Cole screwed up his face in visceral disgust, shaking his mane of curly rust colored hair.
“The hell would someone do something like that?”
“The police think… they think it was organ traffickers. Likely from Africa. They’re not sure. There are rumors that Ghanaian migrants from The Tombs are responsible but there’s no proof of anything yet. No one is talking.”
Cole pulled up a chair and sat down beside his friend, eyes affixed to the screen, to the thin black face of the dead boy. He looked quite happy in the photo, a wide, blissful smile breaking out and ruffling the smooth youthful skin, revealing two rows of teeth, crooked, immature and still falling out and growing back in. Anna studied Cole’s face, he wasn’t sad, not really, she could tell by the listlessness about the eyes and the nervous, impatient tapping of his left foot. This wasn’t a issue upon which interaction was desired. He wanted to flee now. Flee back to comforting her. Anger began to boil in her blood, rising up and threatening to tear out of her throat with a harsh vocality. At the last the woman stilled the clangorous ringing of her soul, inhaled and exhaled meditatively; she had to focus, it wasn’t his fault, she told herself, it wasn’t his fault, it wasn’t his fault, it wasn’t his fault. The one to blame was somewhere out there, out beyond her shabby loft, out beyond the soaring apartment complex that sat near the border zone of The Tombs. In that moment, as she looked again to the picture on the screen, observing Cole’s lack of concern and morbid curiosity, she vowed she would find the killer. She would find the one’s responsible and make them pay. Dearly.

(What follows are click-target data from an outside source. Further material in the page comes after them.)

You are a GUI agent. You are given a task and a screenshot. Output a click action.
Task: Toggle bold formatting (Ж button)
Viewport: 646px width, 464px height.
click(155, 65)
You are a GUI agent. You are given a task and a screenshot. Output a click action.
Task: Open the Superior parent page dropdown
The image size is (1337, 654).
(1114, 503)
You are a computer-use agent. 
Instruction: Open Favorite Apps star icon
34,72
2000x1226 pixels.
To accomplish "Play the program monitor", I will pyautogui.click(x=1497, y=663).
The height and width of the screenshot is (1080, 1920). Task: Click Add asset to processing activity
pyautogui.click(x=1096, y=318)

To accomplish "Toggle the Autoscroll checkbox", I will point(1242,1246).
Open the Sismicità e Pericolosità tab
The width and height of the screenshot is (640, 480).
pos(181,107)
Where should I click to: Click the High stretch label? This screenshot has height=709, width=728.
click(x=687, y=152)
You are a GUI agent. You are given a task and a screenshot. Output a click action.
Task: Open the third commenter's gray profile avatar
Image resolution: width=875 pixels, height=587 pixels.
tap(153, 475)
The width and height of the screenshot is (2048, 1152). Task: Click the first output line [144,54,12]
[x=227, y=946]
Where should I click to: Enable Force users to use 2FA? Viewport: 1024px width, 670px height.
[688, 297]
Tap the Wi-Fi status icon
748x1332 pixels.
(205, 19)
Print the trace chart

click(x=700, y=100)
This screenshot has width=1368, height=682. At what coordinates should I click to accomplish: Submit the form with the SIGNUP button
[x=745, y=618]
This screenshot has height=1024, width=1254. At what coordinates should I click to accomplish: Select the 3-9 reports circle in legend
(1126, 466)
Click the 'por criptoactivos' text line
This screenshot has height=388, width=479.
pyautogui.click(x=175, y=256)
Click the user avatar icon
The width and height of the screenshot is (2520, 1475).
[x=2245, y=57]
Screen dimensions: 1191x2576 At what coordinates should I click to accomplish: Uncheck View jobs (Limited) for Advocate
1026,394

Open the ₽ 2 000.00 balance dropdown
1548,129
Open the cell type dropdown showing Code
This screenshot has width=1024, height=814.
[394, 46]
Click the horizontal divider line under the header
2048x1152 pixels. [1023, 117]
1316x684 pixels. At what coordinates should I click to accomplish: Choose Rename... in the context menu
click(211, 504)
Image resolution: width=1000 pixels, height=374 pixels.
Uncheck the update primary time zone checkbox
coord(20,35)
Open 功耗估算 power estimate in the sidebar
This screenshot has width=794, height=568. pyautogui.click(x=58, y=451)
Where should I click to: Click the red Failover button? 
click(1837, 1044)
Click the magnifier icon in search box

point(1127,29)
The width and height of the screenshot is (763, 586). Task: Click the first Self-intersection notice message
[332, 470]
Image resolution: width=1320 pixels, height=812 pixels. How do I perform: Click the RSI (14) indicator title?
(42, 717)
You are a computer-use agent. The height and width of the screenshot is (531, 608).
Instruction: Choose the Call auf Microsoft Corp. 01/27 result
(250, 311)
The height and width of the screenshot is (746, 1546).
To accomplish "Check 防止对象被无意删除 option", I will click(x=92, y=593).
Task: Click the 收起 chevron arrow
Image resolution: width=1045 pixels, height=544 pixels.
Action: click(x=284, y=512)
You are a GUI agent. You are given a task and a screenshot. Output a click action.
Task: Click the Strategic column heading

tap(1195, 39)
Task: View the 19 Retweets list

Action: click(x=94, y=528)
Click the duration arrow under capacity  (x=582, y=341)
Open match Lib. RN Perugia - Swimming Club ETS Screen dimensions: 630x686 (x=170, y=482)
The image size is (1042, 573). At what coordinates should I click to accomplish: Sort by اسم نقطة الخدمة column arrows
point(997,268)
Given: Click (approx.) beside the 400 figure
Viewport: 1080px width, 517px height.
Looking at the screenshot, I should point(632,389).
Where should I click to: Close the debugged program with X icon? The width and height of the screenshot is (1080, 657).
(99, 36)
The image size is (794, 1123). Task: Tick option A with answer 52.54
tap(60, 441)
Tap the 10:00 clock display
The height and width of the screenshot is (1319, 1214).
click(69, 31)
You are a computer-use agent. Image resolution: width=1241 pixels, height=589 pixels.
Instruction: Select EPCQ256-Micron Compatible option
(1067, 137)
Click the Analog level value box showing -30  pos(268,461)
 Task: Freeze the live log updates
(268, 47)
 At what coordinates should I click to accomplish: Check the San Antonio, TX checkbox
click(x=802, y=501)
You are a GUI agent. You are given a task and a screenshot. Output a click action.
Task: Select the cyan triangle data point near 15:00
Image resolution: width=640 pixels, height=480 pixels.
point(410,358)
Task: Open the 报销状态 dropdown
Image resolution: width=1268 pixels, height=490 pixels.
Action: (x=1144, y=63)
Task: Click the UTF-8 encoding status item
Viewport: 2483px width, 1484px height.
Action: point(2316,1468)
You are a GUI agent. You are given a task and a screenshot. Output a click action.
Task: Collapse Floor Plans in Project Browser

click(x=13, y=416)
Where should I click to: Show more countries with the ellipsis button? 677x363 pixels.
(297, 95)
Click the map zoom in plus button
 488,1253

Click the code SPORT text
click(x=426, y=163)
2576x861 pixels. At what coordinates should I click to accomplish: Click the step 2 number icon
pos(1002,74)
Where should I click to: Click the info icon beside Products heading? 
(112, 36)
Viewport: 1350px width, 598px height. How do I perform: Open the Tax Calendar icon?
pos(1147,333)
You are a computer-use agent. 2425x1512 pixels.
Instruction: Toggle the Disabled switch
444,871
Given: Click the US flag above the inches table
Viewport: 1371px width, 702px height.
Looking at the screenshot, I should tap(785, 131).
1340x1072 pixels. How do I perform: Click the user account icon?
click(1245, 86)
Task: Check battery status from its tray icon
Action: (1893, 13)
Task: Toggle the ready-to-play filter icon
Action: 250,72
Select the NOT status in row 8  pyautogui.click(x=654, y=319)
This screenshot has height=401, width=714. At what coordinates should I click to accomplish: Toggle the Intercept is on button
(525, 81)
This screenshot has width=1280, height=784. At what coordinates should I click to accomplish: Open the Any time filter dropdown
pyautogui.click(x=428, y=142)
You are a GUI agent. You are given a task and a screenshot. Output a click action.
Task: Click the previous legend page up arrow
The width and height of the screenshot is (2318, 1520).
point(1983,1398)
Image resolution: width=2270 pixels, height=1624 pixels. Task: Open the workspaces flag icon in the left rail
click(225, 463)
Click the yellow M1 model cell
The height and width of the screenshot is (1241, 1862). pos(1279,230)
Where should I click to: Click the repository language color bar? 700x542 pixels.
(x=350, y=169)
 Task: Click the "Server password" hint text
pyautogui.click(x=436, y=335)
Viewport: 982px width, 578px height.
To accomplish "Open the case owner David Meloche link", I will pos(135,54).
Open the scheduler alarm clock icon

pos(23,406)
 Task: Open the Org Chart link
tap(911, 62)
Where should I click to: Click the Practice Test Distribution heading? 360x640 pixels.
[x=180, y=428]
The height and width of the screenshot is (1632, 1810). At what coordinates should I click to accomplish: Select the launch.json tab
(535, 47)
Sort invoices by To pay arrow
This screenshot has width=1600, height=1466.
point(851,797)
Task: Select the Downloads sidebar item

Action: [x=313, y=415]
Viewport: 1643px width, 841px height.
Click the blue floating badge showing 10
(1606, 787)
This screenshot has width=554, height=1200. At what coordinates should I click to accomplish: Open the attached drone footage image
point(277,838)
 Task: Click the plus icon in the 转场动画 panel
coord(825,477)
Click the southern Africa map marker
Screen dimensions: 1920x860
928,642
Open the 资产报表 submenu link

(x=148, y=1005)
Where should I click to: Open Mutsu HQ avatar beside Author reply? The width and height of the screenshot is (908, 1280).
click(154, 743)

At length Cole turned in the creaking, leather-bound swivel chair, his spindly, yet well muscled hands twining together with queasy excitement. He wanted to speak. To comfort his friend. Words failed him. Finally he mustered the courage to vocalize, “You know today is the big unveiling of the new gallery at Partridge Museum. I… I’ve been thinking of going. Would you like to come with me?”
“Yeah, I’d like that. I could use something to take my mind off of,” she gestured at the screen, “All of this.”